Despite this growing awareness of the connection between a healthy workforce and a healthy bottom line, progress is hampered by the lack of a strong voice and unified message -- a colorful banner, if you will -- to rally the many stakeholders in health. That may explain why health writ large and broadly, as defined by the World Health Organization -- "A state of complete physical, mental, and social well-being and not merely the absence of disease or infirmity" -- does not feature in the other reporting mechanisms and thus remains invisible to decision-makers in the worlds of business, investment, and government.

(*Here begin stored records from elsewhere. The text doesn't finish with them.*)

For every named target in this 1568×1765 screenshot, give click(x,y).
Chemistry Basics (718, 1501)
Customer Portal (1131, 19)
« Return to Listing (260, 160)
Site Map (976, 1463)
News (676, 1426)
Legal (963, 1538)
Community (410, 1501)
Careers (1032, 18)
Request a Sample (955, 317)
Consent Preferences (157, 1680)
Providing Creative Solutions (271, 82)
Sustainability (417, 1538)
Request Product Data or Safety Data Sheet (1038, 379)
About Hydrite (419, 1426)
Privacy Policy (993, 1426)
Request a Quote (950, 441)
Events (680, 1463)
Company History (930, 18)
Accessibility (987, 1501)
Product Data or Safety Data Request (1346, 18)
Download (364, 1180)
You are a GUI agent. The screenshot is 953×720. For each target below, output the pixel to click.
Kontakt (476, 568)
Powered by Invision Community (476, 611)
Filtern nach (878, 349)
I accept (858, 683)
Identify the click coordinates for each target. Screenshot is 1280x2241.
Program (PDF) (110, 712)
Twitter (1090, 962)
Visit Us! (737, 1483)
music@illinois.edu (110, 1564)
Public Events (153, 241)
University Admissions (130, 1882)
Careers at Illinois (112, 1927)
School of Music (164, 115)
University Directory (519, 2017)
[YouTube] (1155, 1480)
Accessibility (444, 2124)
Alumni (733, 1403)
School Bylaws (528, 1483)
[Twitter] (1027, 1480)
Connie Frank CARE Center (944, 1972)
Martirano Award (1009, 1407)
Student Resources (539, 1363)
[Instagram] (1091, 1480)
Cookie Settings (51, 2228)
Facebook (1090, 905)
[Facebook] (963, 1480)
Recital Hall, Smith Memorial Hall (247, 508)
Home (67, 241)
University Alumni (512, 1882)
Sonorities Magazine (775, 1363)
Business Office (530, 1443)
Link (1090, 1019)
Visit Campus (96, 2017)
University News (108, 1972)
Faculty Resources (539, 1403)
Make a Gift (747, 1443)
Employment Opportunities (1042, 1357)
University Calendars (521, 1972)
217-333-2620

If health has a color today, it probably would be red. That signifies blood, surgical and related treatments usually of a heroic nature and at a time when disease prevention and the promotion of healthy lifestyles have already failed. It is the color of hospitals, pharmaceutical companies, and NGOs committed to saving lives by treating disease, not by preventing it. The dominance of treatment reflects the way we undervalue prevention and health promotion and under-invest in the efforts of government, industry, and broader civil society to promote healthy food, tobacco control, better mental health services, active living, new partnerships and business models -- a broad spectrum of positive actions to achieve a healthier society.

In an effort to address the gap between urgency and action, the Vitality Institute Commission on Health Promotion and the Prevention of Chronic Disease in Working-Age Americans spent a year examining the evidence and deliberating on solutions that would place the power of evidence-based prevention at the center of health policies and actions in the US. The Commissioners, a nonpartisan group of distinguished thought leaders from the private, public, and social sectors, developed five catalytic recommendations to improve the health of the working-age population nationwide. The Commission's report, "Investing in Prevention: A National Imperative," will be released on June 18. A webinar open to the public, will follow on June 24, during which the five actionable recommendations will be discussed.

Health needs its own color, one that reflects the same potential that "green" does to be transformative, preventive, promotional, and innovative to make the attainment of health the natural and easy norm.